Хороший роман невозможен без сильного героя. Андрей Геласимов отвечает на вопросы Дмитрия Бавильского. Часть первая
Андрей Геласимов отвечает на вопросы Дмитрия Бавильского
Дмитрий Бавильский: Ты пишешь о том, что тебе
важно? Тебе лично? Это я к тому, что рассказывание историй
(складывание сюжета) — вроде бы дело совершенно нейтральное,
никак практически лично не окрашенное, или?
Андрей Геласимов: Ты знаешь, эмоция,
которая является непосредственной реакцией на мир, в принципе
может послужить исходным событием для начала работы над
текстом, но чаще все-таки сам последующий труд становится
источником основной эмоции.
И этот импульс гораздо мощнее, чем, скажем, живая реакция на
несправедливость, поскольку на бытовую несправедливость и
реагировать надо бытовым образом, то есть — заехать кому надо в репу
или хлопнуть где надо дверью.

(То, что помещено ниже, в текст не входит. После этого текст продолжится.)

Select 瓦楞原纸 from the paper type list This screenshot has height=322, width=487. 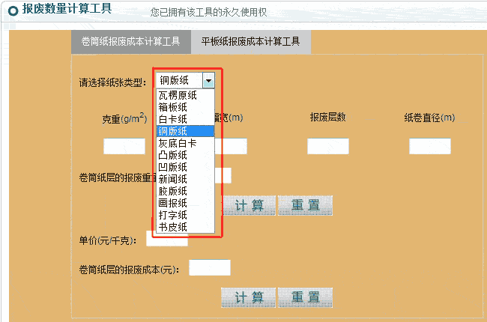(x=178, y=95)
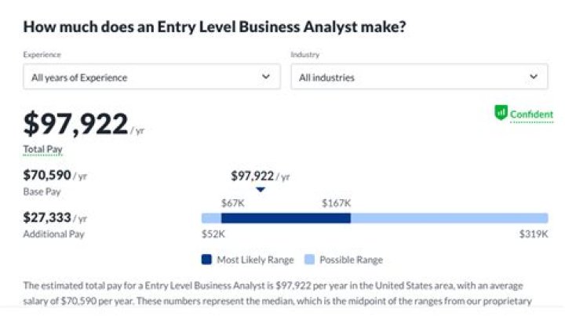Viewport: 565px width, 316px height.
Task: Click the dark Most Likely Range bar segment
Action: pos(286,218)
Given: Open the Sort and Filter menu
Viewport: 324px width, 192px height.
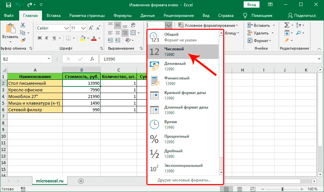Looking at the screenshot, I should 299,24.
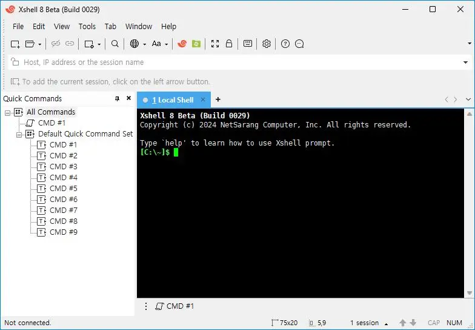This screenshot has height=330, width=475.
Task: Open the Find magnifier icon
Action: [115, 44]
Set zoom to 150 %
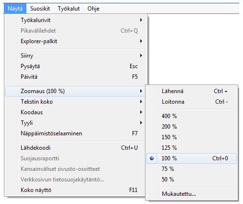This screenshot has width=243, height=204. pos(192,137)
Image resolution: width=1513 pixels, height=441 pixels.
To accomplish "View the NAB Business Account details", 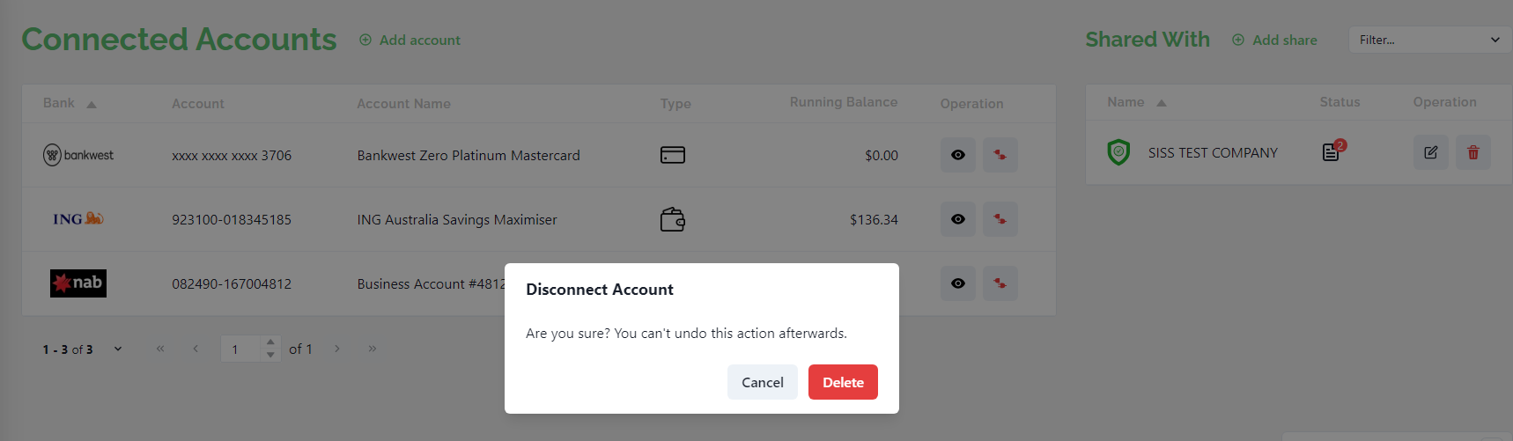I will click(x=957, y=283).
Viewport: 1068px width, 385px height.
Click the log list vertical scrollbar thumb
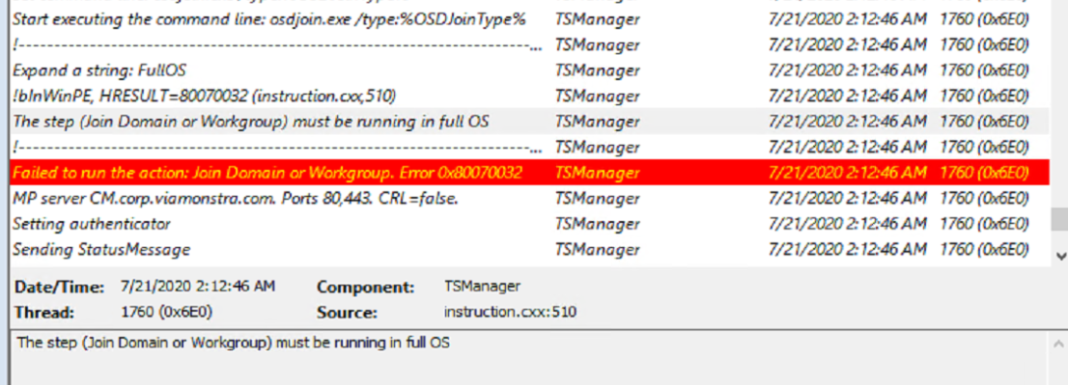(1060, 219)
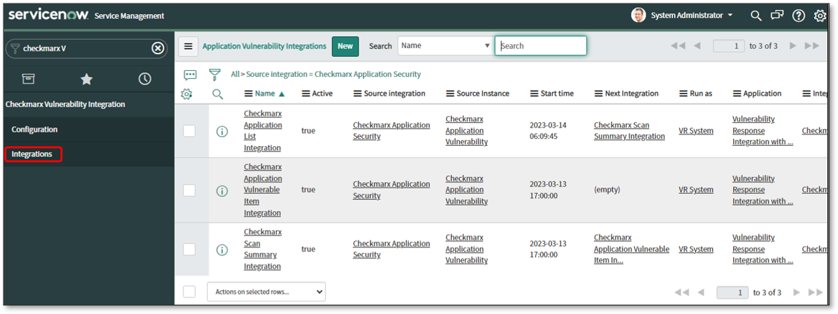Viewport: 838px width, 314px height.
Task: Open the global search magnifier icon
Action: tap(756, 15)
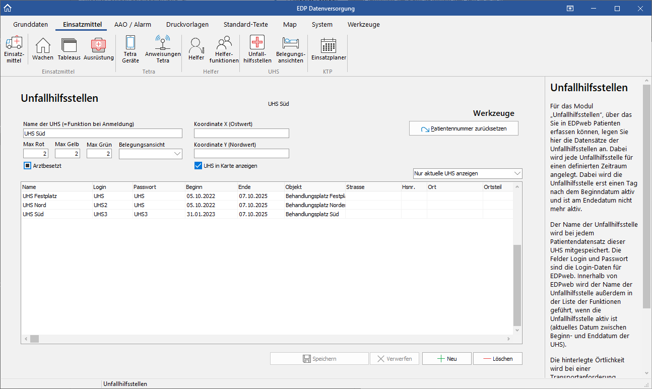
Task: Click Patientennummer zurücksetzen button
Action: [464, 128]
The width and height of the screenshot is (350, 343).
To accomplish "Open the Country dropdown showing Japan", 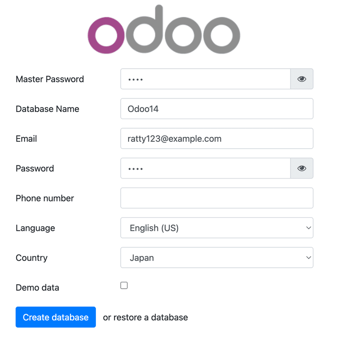I will 217,258.

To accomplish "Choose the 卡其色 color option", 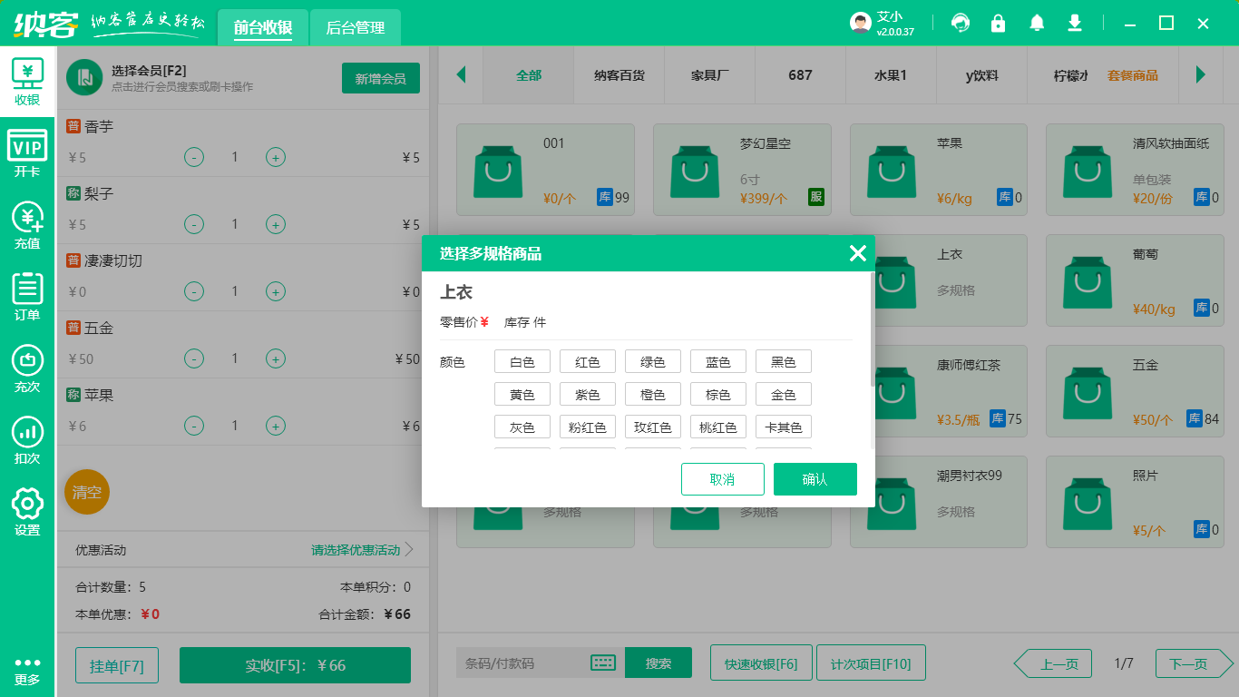I will click(784, 427).
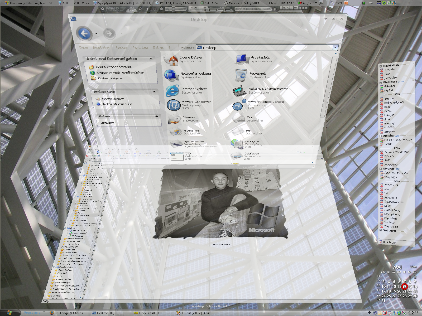Click the Explorer back arrow button
Screen dimensions: 422x316
(x=84, y=33)
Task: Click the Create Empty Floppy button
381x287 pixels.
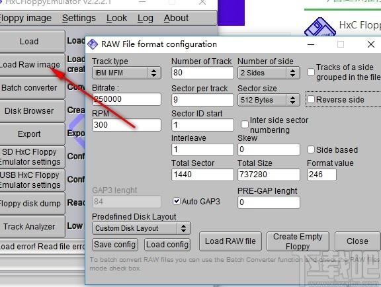Action: coord(298,241)
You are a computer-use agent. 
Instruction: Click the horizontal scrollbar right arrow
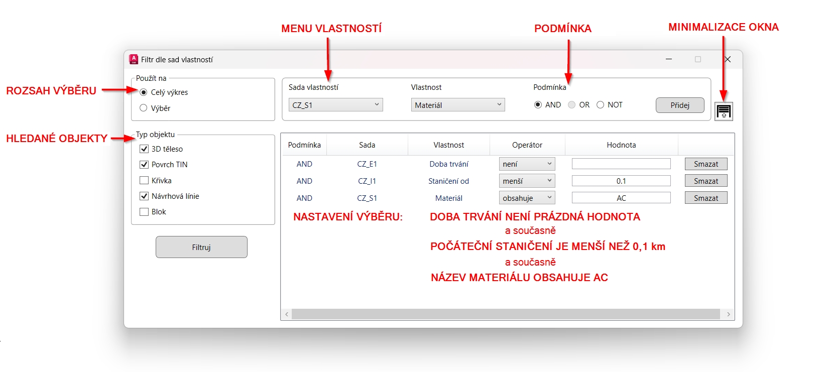click(728, 314)
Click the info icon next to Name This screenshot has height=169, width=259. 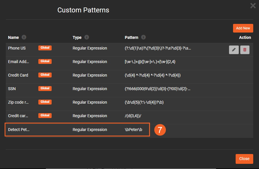pyautogui.click(x=24, y=37)
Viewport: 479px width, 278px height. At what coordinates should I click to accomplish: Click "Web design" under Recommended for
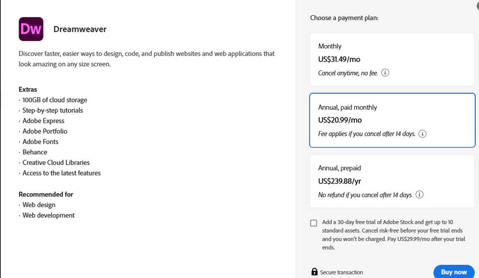click(38, 205)
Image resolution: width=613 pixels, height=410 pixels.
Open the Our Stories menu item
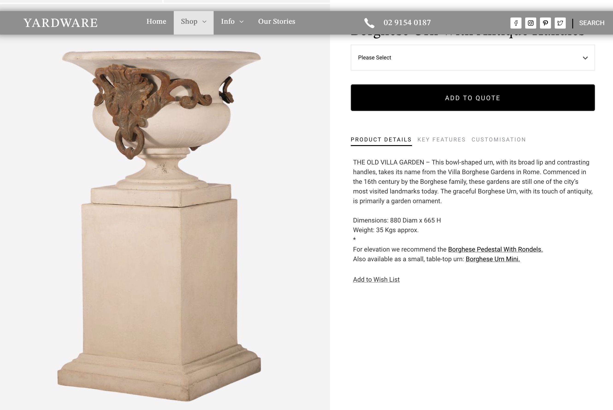(277, 21)
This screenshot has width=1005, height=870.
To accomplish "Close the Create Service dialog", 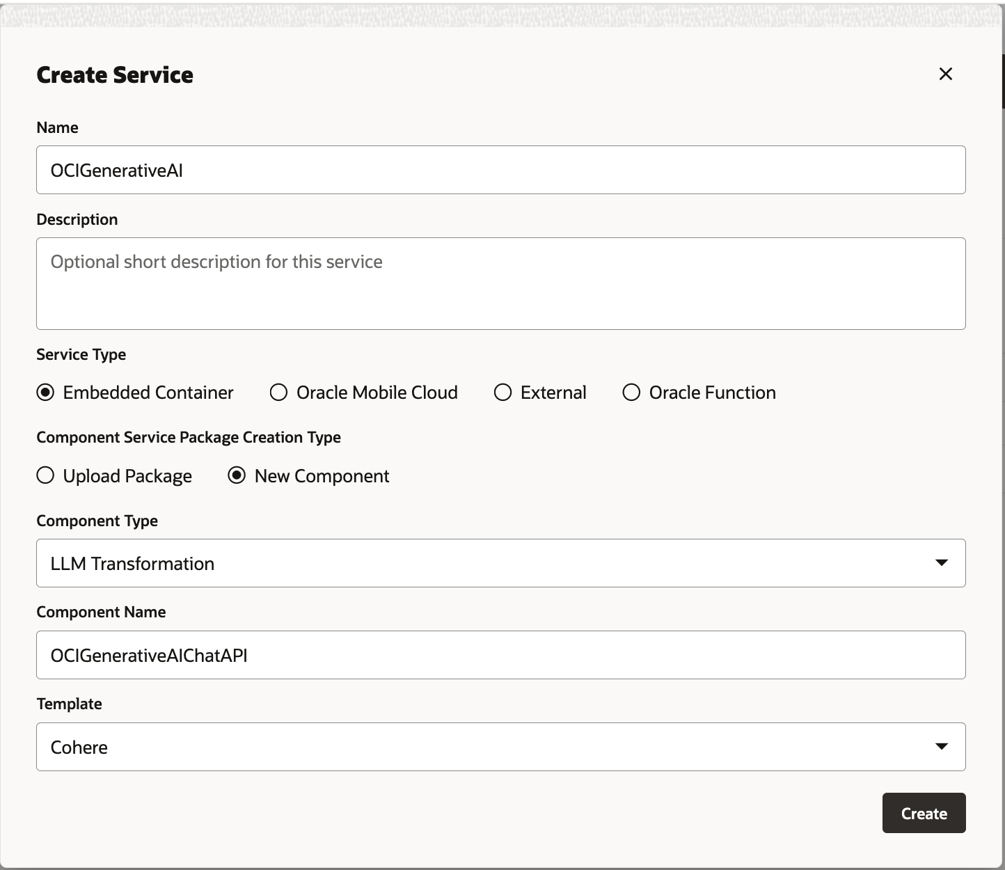I will (945, 74).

В то время как для решения
художественной задачи требуется соответственно художественная
эмоция. А у нее природа совершенно иная, нежели, скажем, у
обычной депрессии, обиды или наоборот радостного настроения.
Оскар Уайльд в свое время сказал, что все плохие стихи рождаются из
искреннего чувства. Я тут недавно вообще начал сомневаться
по поводу искренности поэтов. Есть у меня подозрение, что
своих «бессмертных» возлюбленных они выкармливают у себя в
сердце с абсолютно понятными прагматическими целями. Им же стихи
надо писать. На постоянной основе. Полный рабочий день,
профсоюз, все дела. Вот и сочиняют себе проблему ребята.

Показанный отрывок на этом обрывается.